All new state buildings would have to be designed and built with shelter space capable of withstanding catastrophic disasters under a proposal making its way through the Legislature.
House Bill 2452 would mandate state buildings constructed after July 1 include a “shelter room or area” to protect people from a major Category 3-strength hurricane, which has sustained winds of 111 to 129 mph.
The bill originally included language calling for shelters to protect against hurricanes and nuclear fallout, but the nuclear part was removed during a committee hearing Thursday.
State Rep. Gene Ward objected to the change and voted against advancing the measure.
“I think the reality is to keep the word in — nuclear. That’s the new reality,” Ward (R, Kalama Valley-Queen’s Gate-Hawaii Kai) said. “To say that this is just a hurricane bill, I think, is missing the point.”
The bill is one of several legislative proposals to surface in the weeks after a
Hawaii Emergency Management Agency employee mistakenly sent out a ballistic missile threat alert to cellphones statewide Jan. 13. It took the agency 38 minutes to send out a cellphone notification that the alert was false.
Although the agency has been advising the public to shelter in place in the unlikely event of a nuclear attack, the cellphone alert had some people frantically searching for shelter space. Emergency officials have said there would be only about 15 minutes between a notification that the state is under a ballistic missile threat and the attack.
State Rep.
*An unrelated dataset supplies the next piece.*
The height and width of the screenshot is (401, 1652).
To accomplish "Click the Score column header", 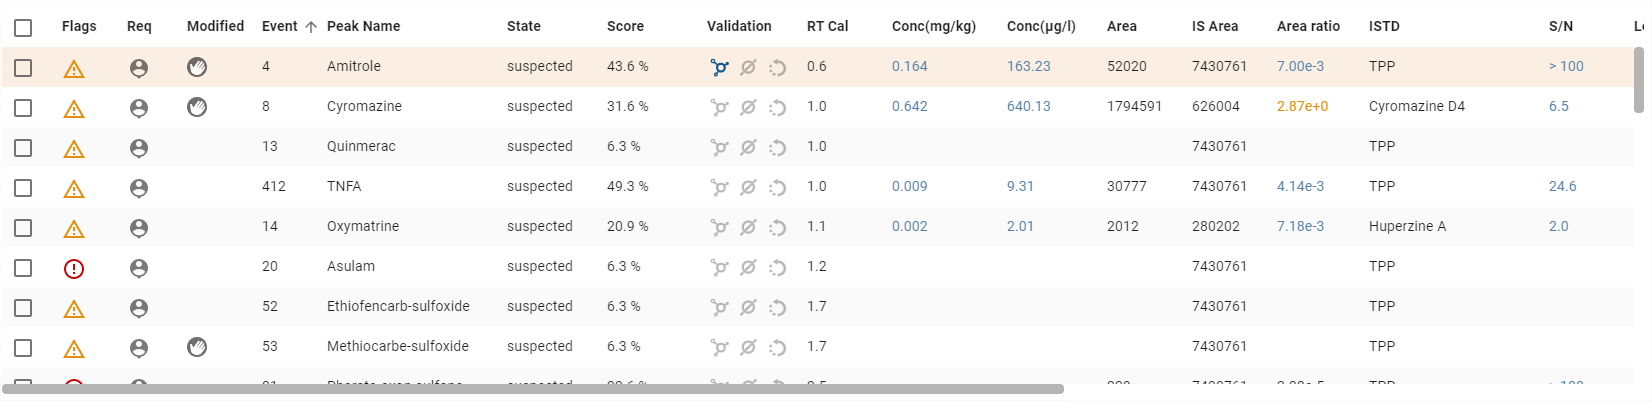I will pyautogui.click(x=625, y=27).
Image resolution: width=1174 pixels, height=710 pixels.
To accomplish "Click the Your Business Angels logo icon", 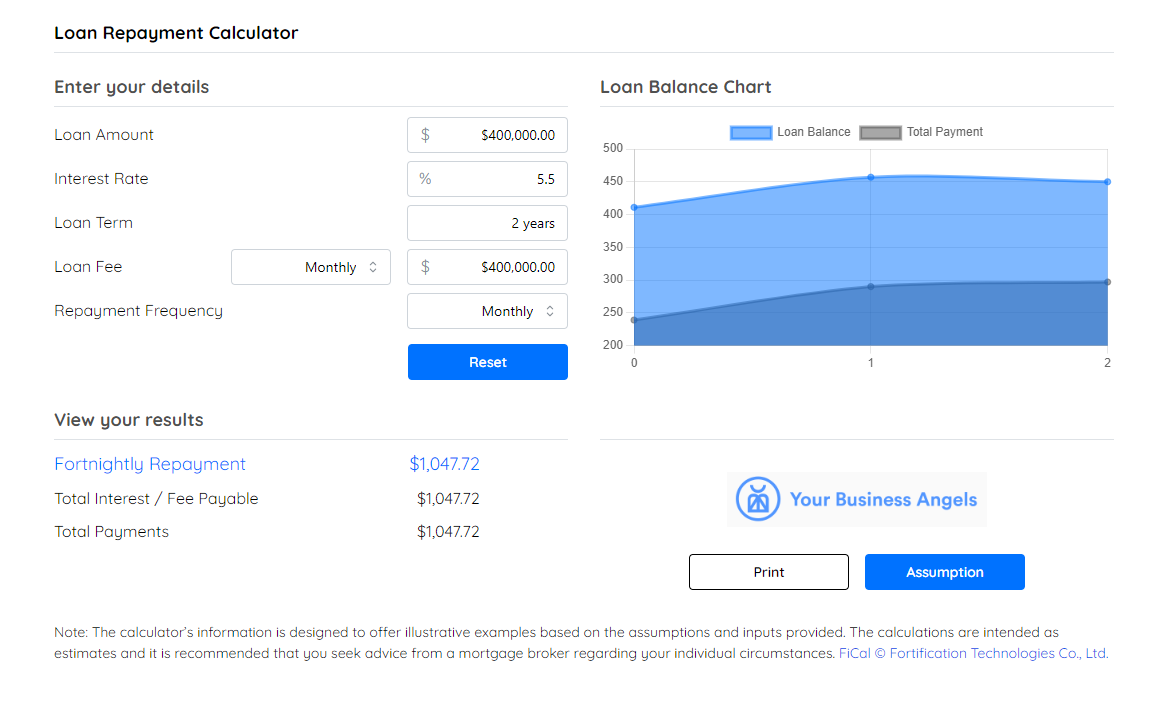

Isaac Choy (D, Manoa-Punahou-Moiliili) said the requirement that future state buildings have shelter space could give people a false sense of hope because HI-EMA has been saying it would be impossible to build enough shelters for everyone in the state.
“If we were to start building these shelters, would the community have an expectation that the state will provide them some kind of shelter for hurricanes?” Choy asked. “And what if it’s on weekends or nighttime, when the state buildings are closed? Do we run and open them up?”
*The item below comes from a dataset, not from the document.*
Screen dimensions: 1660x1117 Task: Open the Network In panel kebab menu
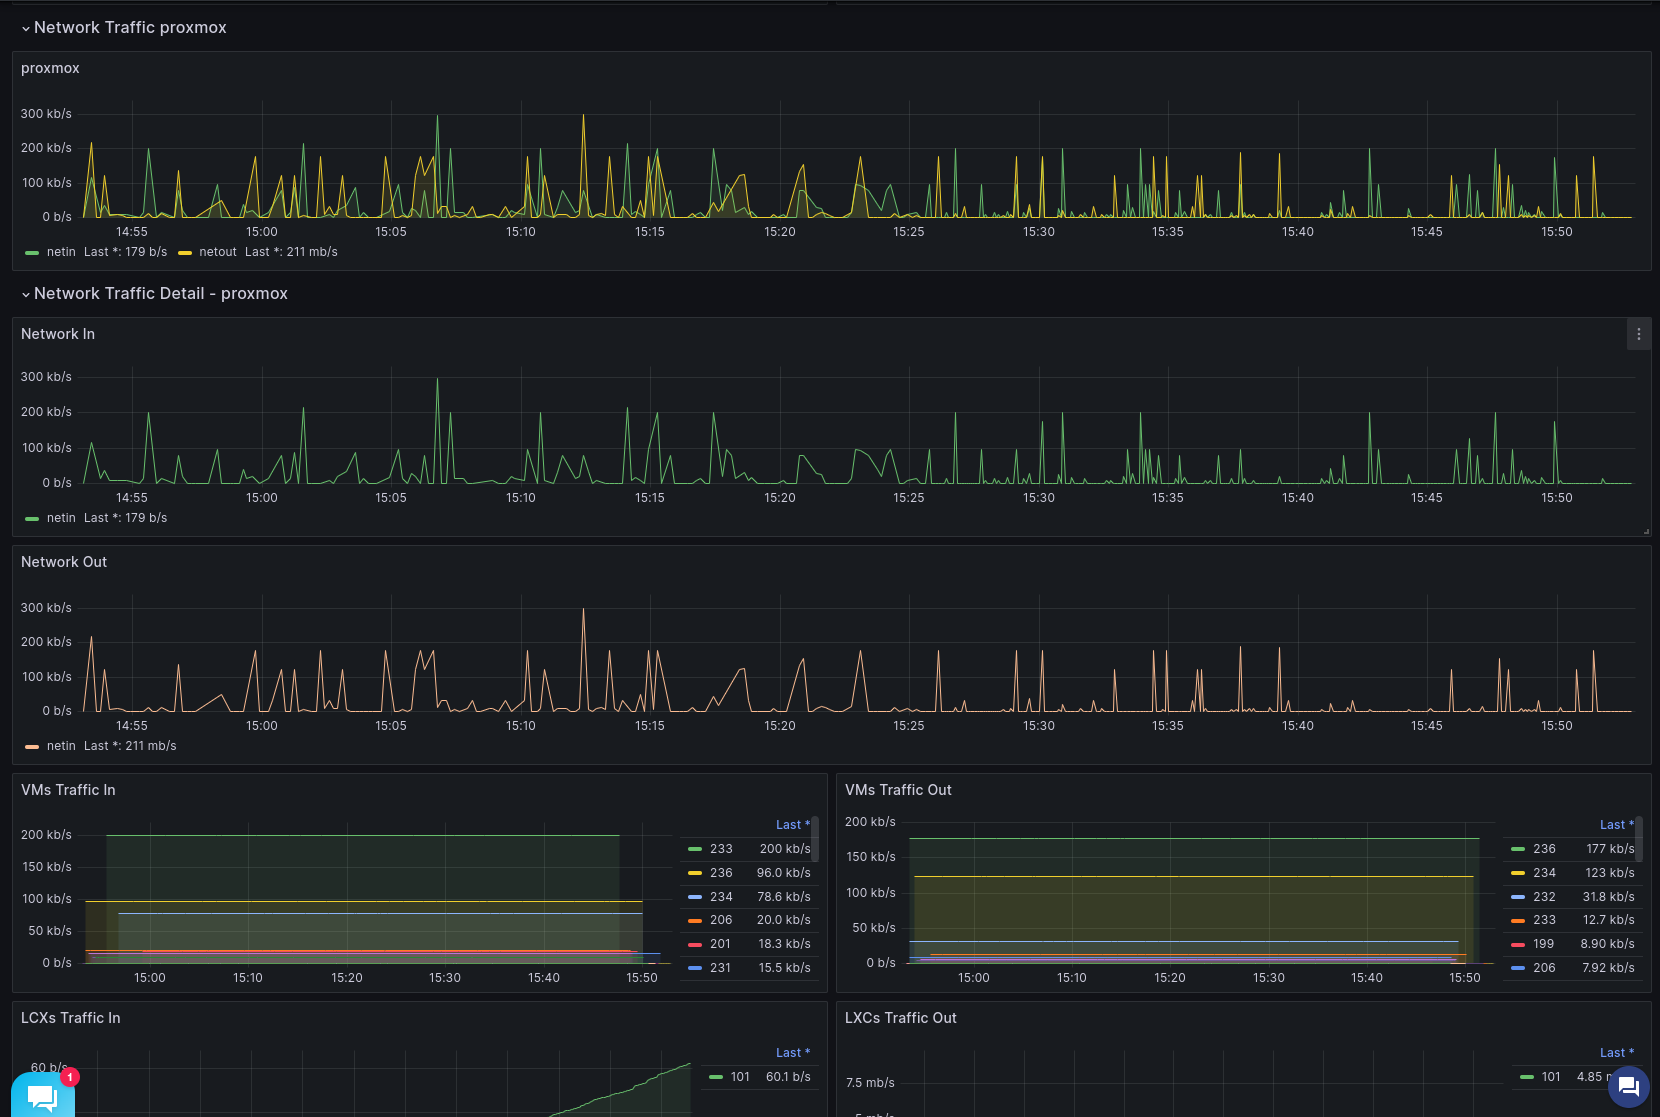1639,333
Choy also raised concerns about shelters being able to withstand other types of attacks, like biological and electromagnetic bombs.
Maj. Gen. Arthur “Joe” Logan, director of HI-EMA, acknowledged North Korea has multiple weapons in its arsenal. Logan said a shelter to protect against biological warfare would have to have air filtration systems.
HB 2452 cleared the House Public Safety and Veterans, Military and International Affairs and Culture and the Arts Committees on Thursday.
Those same committees also advanced HB 2582, which calls for a task force made up of more than 30 stakeholders to develop recommendations for the state’s disaster preparedness plan. The group would include lawmakers, county and tourism officials, members from the University of Hawaii and Board of Education, and representatives from the business, utilities, shipping and broadcasting sectors.
An earlier version of the bill would have required UH’s National Disaster Preparedness Training Center to then prepare the state’s disaster preparedness plan, instead of HI-EMA, but that part of the bill has been deleted.
Interim HI-EMA Administrator Moses Kaoiwi testified against the original measure, saying it would duplicate work already being done by the agency.
State Rep. Matthew LoPresti said the bill would help begin to restore public trust in HI-EMA.
“There’s a lack of confidence, public confidence, in an organization that there must be confidence in because the mission is to help protect, inform and save lives,”LoPresti (D, Ewa Villages-Ocean Pointe-Ewa Beach) said. “It’s a way that I see for the community — invested, informed and engaged aspects of those communities — to come to the table as stakeholders and, if not develop a plan, at least make recommendations to this legislative body to act upon.”